Although the role of STAT3 activation in the pathogenesis of IBD is still not very clear, the expression and activation of STAT3 protein in the mucosa of human IBD patients has been well studied. Lovato et al demonstrated constitutive activation of STAT3 in five out of seven CD patients in a small case series[6]. Musso et al demonstrated that STAT3 activation was confined to actively inflamed colons from not only CD, but also UC patients[7]. Accordingly, activated STAT3 was detected in isolated lamina propria mononuclear cells from inflamed IBD tissues, but not in peripheral blood mononuclear cells from control subjects or IBD patients. In this study, immunofluorescence demonstrated that the sources of activated STAT3 were macrophages and T lymphocytes, but not neutrophils. Mudter et al also showed that an increased amount of total STAT3 protein appeared in both UC and CD compared to noninflammatory control cells, and total STAT3 correlated with increased activated pSTAT3 in tissue sections from both UC and CD[8]. They also showed that increased pSTAT3 also directly correlated with the histological degree of inflammation of tissues. Importantly, this activation is observed in both acquired cells such as T cells and innate cells such as colonic epithelial cells (CECs).

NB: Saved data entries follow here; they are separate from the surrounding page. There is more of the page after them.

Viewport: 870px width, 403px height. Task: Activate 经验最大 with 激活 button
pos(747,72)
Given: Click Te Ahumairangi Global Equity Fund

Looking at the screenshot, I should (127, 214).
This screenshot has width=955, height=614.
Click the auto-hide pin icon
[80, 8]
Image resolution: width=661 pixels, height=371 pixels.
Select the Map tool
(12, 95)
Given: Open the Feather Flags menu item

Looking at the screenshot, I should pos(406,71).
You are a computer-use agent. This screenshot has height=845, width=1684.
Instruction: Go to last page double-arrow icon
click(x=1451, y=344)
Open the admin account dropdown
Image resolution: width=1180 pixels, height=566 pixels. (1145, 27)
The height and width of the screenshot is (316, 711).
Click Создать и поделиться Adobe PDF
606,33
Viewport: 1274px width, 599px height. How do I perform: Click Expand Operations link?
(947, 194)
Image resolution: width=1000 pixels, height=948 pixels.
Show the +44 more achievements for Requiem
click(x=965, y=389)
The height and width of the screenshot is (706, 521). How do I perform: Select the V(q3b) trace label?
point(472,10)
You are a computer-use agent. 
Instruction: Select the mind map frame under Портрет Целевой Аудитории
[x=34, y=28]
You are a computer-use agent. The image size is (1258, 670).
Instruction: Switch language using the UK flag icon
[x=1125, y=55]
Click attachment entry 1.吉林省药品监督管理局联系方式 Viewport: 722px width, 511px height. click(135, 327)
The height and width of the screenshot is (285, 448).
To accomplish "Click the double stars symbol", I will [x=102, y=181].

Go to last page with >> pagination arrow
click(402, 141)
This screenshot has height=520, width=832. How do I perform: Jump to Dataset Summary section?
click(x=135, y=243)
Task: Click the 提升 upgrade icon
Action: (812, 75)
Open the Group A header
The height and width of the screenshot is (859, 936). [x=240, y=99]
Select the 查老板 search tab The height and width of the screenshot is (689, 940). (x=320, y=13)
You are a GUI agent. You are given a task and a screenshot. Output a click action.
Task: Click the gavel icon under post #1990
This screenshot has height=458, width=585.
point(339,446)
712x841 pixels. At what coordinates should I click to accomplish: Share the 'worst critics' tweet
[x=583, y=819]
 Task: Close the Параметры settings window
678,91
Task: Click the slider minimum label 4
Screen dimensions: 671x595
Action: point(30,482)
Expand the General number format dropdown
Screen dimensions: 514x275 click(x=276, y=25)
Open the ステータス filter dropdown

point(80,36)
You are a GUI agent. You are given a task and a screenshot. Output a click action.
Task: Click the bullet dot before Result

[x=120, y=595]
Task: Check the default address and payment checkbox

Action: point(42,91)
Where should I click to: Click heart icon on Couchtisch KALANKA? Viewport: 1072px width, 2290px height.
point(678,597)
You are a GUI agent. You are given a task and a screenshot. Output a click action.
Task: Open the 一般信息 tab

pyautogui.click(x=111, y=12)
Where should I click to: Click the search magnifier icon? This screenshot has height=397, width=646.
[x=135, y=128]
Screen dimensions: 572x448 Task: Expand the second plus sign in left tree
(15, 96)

THE ROLE OF STAT3 ON ACQUIRED IMMUNE CELLS IN IBD

Since classical knockout of the STAT3 gene in mice resulted in early embryonic lethality[18], various cell type-specific STAT3 knockout mice were generated to elucidate the functional relevance of STAT3[15,19-23]. Acquired immune cells, especially CD4+ T cells, have a considerable ability to induce the development and exacerbation of not only CD-like, but also UC-like experimental colitis[24-27]. Importantly, Takeda et al showed that T cell specific STAT3 knockout mice showed impaired T cell proliferation[19]. Moreover, they showed that STAT3 activation is involved in IL-6-dependent T cell proliferation through prevention of apoptosis. Atreya et al also showed that activation of IL-6/STAT3 cascade in lamina propria T cells can also induce prolonged survival of pathogenic T cells and, indeed, inactivation of this cascade contributes to the attenuation of chronic intestinal inflammation[9]. These observations indicate that activation of STAT3 in the acquired cells plays a pathogenic role in chronic colitis by inducing prolonged survival of pathogenic T cells and disruption of immune tolerance. Indeed, inactivation of IL-6 or leptin/STAT3 cascades results in the suppression of acquired immune (T cell) mediated colitis[9-12].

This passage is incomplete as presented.